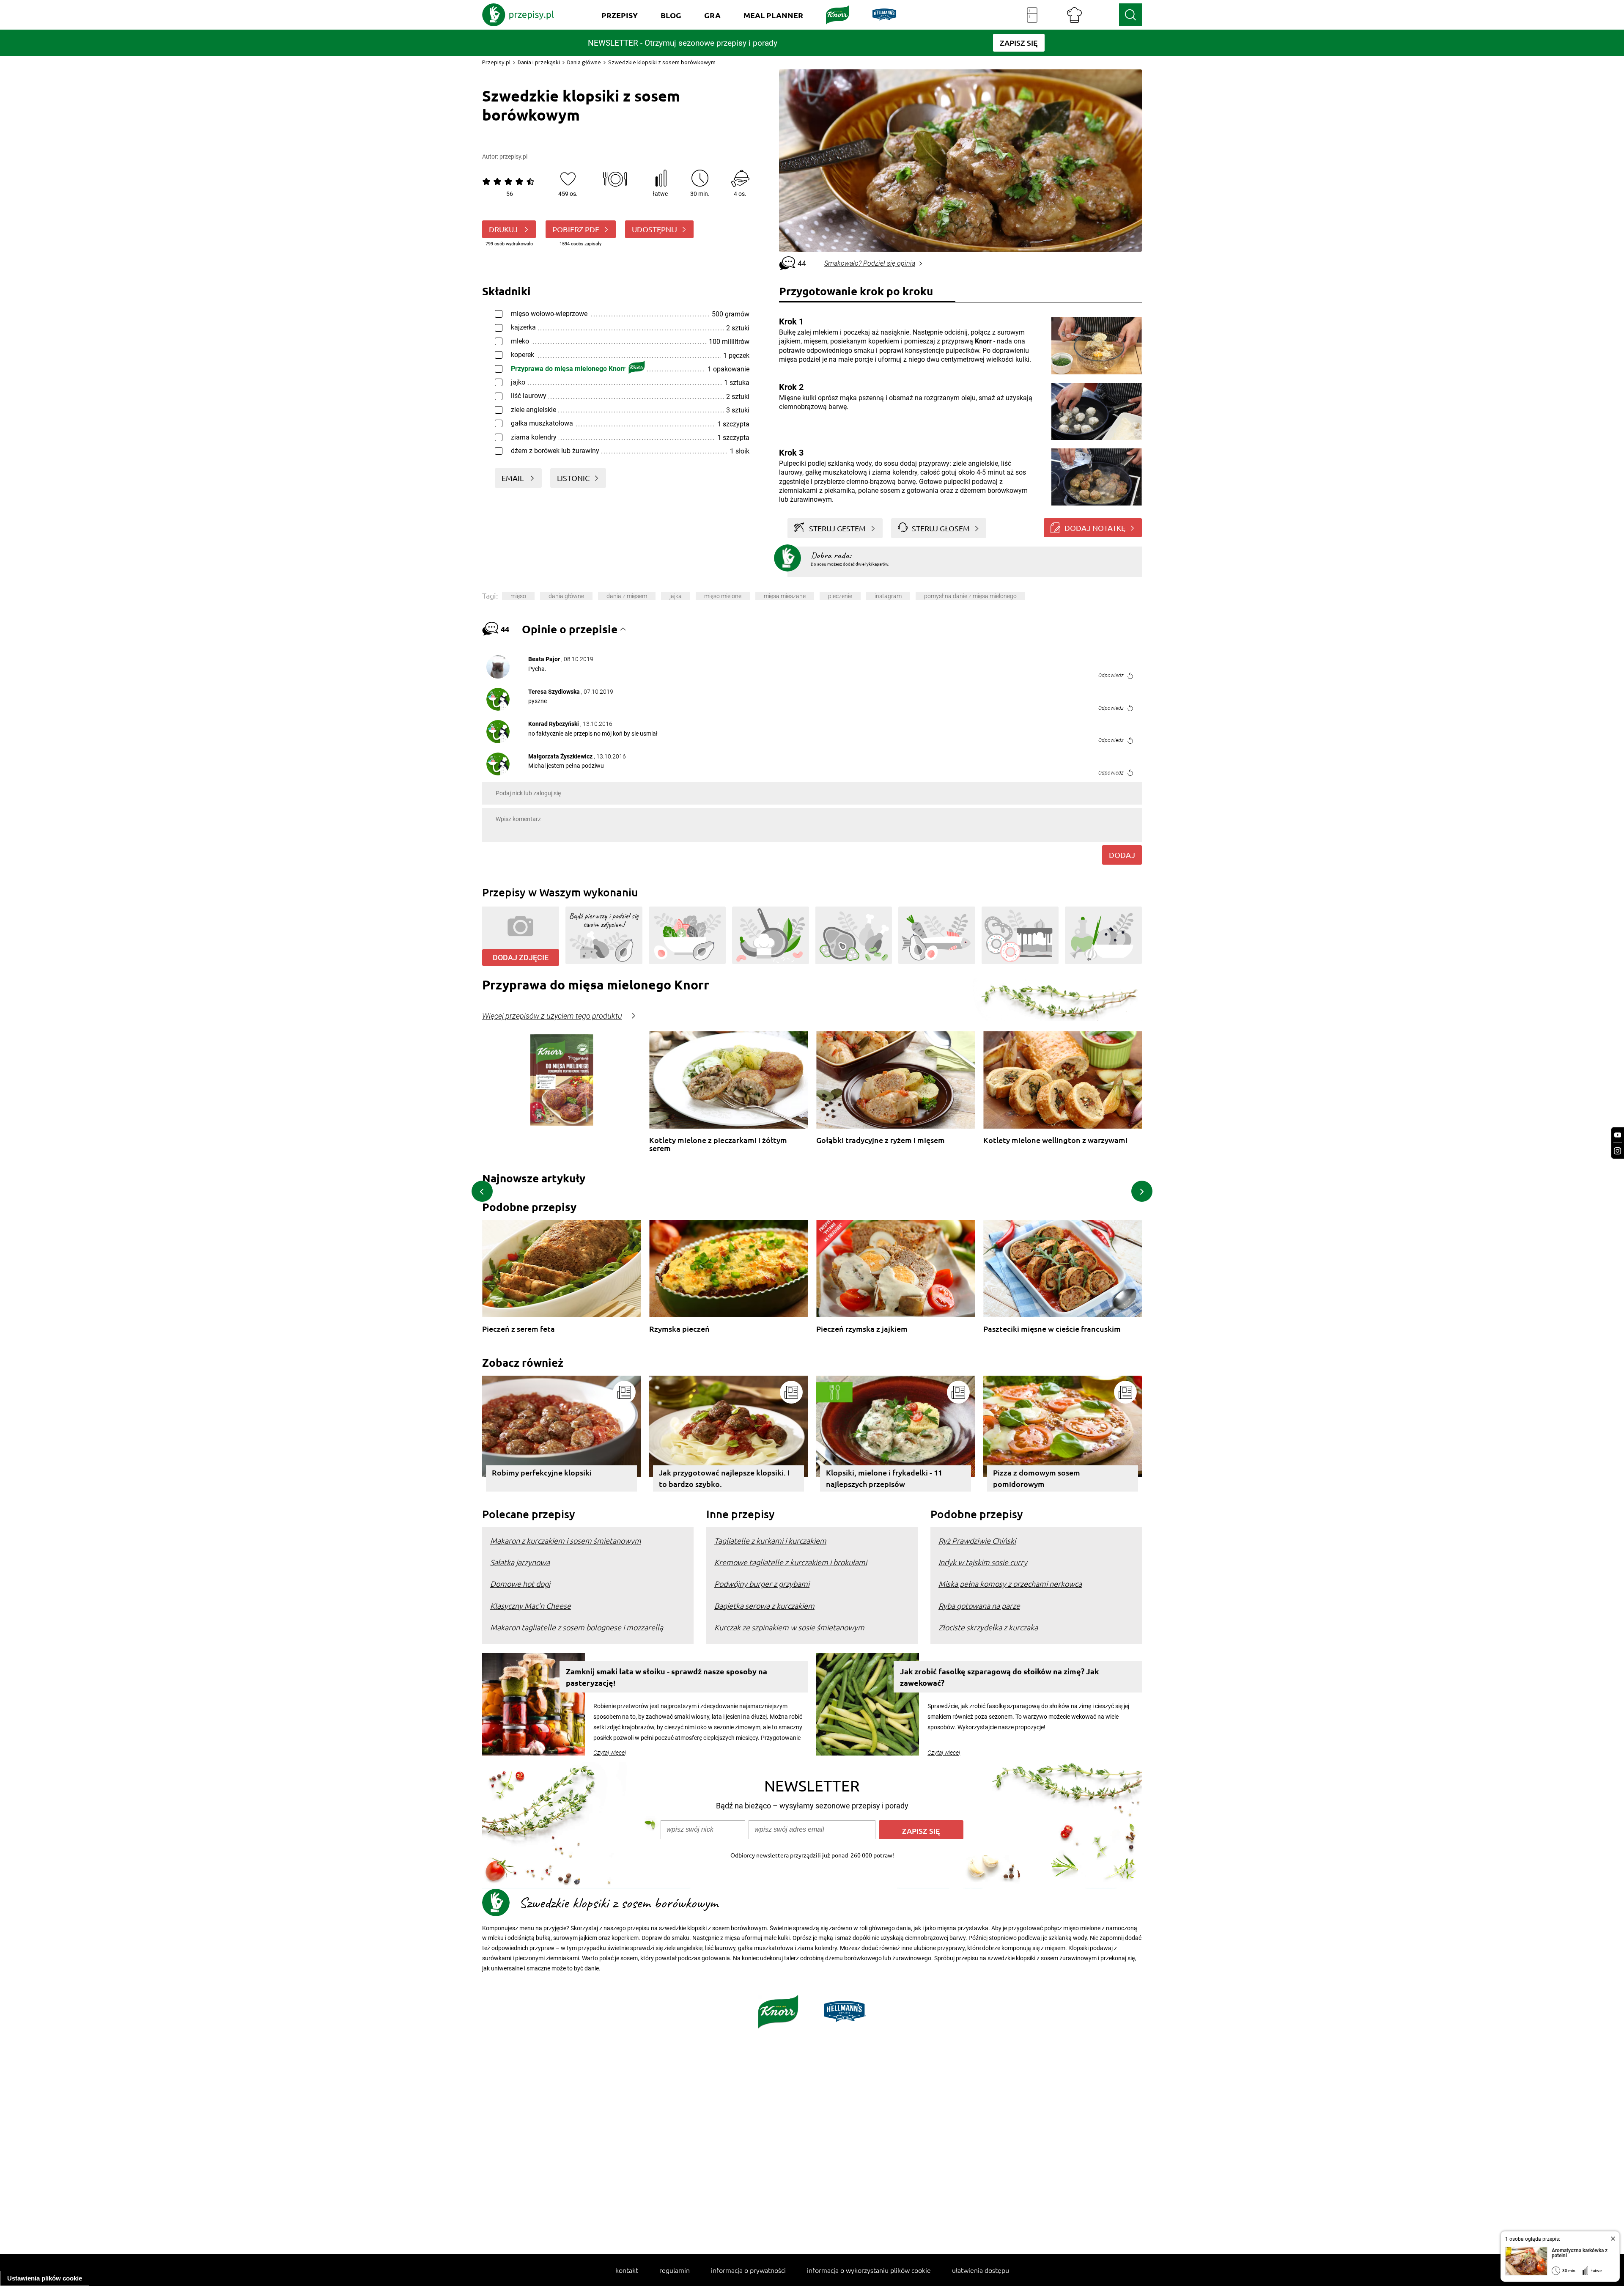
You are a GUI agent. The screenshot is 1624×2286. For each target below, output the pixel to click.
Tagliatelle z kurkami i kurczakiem (770, 1540)
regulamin (674, 2270)
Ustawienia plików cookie (44, 2278)
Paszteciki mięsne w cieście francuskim (1052, 1328)
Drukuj (504, 229)
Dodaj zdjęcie (521, 957)
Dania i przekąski (539, 62)
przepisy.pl (513, 156)
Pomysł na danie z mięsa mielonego (970, 596)
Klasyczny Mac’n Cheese (530, 1605)
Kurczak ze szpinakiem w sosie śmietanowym (789, 1627)
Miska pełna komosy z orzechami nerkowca (1010, 1583)
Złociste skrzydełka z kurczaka (988, 1627)
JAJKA (675, 596)
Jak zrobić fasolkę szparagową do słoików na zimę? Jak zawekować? (999, 1676)
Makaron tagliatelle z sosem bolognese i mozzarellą (576, 1627)
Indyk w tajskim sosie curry (982, 1562)
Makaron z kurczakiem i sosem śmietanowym (565, 1540)
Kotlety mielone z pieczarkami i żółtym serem (718, 1144)
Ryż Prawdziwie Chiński (977, 1540)
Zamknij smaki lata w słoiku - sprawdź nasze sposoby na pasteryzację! (666, 1676)
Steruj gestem (837, 528)
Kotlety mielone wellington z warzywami (1055, 1140)
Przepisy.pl (496, 62)
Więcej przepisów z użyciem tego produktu (552, 1016)
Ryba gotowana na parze (979, 1605)
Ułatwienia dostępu (980, 2270)
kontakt (626, 2270)
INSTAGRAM (888, 596)
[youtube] (1617, 1135)
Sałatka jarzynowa (520, 1562)
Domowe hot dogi (520, 1583)
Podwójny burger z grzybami (761, 1583)
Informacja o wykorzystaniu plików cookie (869, 2270)
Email (513, 477)
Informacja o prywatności (748, 2270)
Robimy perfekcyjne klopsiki (542, 1472)
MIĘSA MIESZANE (785, 596)
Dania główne (584, 62)
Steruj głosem (941, 528)
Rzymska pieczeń (679, 1328)
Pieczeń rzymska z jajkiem (862, 1328)
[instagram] (1617, 1151)
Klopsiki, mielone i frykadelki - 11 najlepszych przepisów (884, 1478)
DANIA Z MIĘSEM (626, 596)
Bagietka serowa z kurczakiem (764, 1605)
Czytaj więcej (609, 1753)
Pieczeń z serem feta (518, 1328)
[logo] (518, 14)
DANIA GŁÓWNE (566, 596)
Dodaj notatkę (1094, 527)
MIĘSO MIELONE (722, 596)
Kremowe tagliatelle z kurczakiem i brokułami (790, 1562)
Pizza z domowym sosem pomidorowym (1036, 1478)
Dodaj (1122, 854)
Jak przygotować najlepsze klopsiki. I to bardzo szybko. (724, 1478)
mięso (518, 596)
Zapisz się (921, 1830)
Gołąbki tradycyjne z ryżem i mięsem (880, 1140)
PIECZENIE (840, 596)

□ □ □ □ □

> _Exercise_:
Go through the material and copy each line that contains "Informacja".

> _Answer to this task_:
Informacja o wykorzystaniu plików cookie (869, 2270)
Informacja o prywatności (748, 2270)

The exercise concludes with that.